Pixel coordinate grounding data:
++++++++++++++++++++

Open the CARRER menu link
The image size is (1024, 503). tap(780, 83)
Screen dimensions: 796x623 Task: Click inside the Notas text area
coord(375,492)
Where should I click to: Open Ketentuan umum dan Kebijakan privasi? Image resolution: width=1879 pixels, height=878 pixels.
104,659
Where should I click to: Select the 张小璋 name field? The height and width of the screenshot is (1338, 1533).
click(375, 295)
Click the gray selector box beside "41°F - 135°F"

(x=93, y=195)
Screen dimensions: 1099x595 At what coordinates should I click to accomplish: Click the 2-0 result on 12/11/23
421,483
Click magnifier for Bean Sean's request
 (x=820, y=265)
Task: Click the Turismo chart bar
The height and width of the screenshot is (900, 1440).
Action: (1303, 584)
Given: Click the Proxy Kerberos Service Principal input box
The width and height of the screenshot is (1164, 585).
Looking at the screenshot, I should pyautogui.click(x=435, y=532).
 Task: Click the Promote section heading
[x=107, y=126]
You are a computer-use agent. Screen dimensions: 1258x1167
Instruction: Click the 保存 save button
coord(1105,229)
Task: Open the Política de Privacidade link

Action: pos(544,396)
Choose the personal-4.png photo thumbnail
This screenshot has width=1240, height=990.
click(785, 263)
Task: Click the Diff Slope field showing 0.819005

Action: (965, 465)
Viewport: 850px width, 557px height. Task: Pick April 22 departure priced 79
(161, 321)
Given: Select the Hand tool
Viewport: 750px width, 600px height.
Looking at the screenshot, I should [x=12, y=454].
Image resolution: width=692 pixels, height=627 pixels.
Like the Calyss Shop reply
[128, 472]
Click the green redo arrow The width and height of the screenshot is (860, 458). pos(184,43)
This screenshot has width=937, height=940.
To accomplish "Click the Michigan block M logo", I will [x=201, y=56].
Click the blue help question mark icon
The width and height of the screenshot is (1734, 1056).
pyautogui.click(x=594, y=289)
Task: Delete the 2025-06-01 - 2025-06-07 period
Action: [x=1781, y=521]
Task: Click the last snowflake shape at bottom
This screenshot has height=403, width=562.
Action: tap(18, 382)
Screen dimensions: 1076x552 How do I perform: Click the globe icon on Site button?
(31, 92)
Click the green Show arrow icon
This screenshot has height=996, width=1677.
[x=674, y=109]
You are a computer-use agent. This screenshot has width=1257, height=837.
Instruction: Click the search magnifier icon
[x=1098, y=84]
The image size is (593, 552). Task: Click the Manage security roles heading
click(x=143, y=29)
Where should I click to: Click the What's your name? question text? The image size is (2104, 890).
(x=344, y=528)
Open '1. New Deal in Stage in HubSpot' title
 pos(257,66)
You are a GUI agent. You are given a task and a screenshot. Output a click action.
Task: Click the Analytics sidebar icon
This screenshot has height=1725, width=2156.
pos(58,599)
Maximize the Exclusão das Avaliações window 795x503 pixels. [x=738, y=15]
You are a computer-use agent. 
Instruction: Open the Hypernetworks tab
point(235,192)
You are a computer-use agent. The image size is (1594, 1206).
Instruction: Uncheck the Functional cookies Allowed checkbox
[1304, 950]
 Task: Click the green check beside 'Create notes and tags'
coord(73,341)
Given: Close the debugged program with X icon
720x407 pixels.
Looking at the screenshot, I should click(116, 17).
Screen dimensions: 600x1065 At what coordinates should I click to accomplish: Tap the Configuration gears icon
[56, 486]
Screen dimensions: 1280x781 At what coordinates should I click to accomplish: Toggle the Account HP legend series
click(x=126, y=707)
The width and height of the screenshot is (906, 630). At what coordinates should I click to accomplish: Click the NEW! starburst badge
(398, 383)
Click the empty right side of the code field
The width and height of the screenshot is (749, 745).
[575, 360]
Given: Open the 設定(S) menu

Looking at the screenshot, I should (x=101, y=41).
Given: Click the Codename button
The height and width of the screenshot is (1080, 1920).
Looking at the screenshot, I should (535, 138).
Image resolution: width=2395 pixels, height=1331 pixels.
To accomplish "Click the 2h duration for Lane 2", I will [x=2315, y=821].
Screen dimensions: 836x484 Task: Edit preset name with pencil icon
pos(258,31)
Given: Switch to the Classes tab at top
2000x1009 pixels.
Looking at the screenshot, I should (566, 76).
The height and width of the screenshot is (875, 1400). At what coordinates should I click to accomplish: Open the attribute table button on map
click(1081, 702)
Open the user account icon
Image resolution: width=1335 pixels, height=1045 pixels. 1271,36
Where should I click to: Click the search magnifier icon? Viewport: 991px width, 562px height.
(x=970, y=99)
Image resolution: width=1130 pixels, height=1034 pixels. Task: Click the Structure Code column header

++++++++++++++++++++

In the entries above, restate word for word the lines between the one holding "This screenshot has height=1725, width=2156." and the one holding "You are a computer-use agent. The", inclusive, and nothing besides.

* **Written answer**
This screenshot has height=1725, width=2156.
pos(58,599)
Maximize the Exclusão das Avaliações window 795x503 pixels. [x=738, y=15]
You are a computer-use agent. 
Instruction: Open the Hypernetworks tab
point(235,192)
You are a computer-use agent. The image size is (1594, 1206).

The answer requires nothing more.